Yeah! If not for that darned Brutus, Julius Caesar would be alive today. Oh. Wait...


----------



## Gaer (Mar 15, 2022)

My Mother always said that when I was a kid.  Never knew what it meant!  Never asked.
Never liked Caesar so I am quite ambivalent.  haha!


----------



## Jules (Mar 15, 2022)

Gaer said:


> My Mother always said that when I was a kid.  Never knew what it meant!  Never asked.
> Never liked Caesar so I am quite ambivalent.  haha!



The 15th is the Ides of a month.  In Shakespeare, Caesar was warned to “beware the Ides of March”.


----------



## Kaila (Mar 15, 2022)

I find the many different calendars that humans have figured out very fascinating! 
All over the world, and at different time periods, and in different cultures and habitats, people have figured out ways that actually worked very well, 
to account for the passage of time and days and years. Wow!

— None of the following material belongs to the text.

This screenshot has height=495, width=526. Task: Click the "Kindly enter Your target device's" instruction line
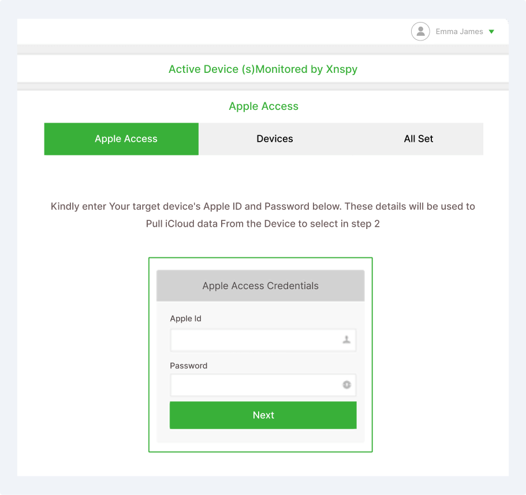pos(263,206)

I think the Ides of March was part of the ancient Roman calendar;

and was a very significant day in itself, as it was the First day of the Year....their  New Year observance, every year, 
with each month of theirs having started on the 15th or mid-way through every month, as we think of them now.

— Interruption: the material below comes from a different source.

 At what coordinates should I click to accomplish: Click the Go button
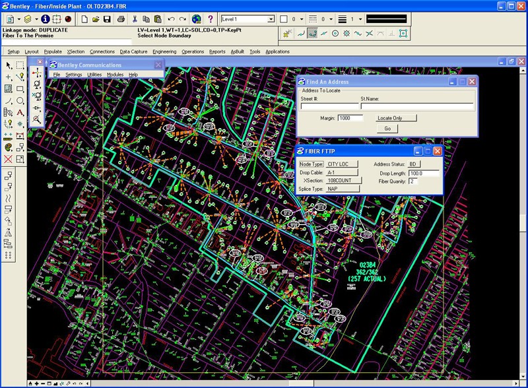pyautogui.click(x=387, y=129)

So they did have community rituals and planned celebrations on that day, even before that fateful event, one of those years, involving Ceasar, which was later made famous by Shakespeare's words, in the Title of this thread: 
_Beware the Ides of March!

The soothsayer or the Seer, had warned Ceasar, but he didn't listen._


----------



## Georgiagranny (Mar 15, 2022)

Ides merely means the middle of the month. There's an Ides of every month.


----------



## Alligatorob (Mar 15, 2022)

Georgiagranny said:


> Ides merely means the middle of the month. There's an Ides of every month.


Yes, but for some reason it is not exactly the middle, from Wikipedia:


_Kalends, the 1st day of each month_
_Nones, the 7th day of full months and 5th day of hollow ones, 8 days—"nine" by Roman reckoning—before the Ides in every month_
_Ides, the 15th day of full months and the 13th day of hollow ones, one day earlier than the middle of each month._
A "_full_" month has 31 days, a "_hollow_" one less.  So next month the ides of April fall on the 13th.

https://en.wikipedia.org/wiki/Roman_calendar#Days


----------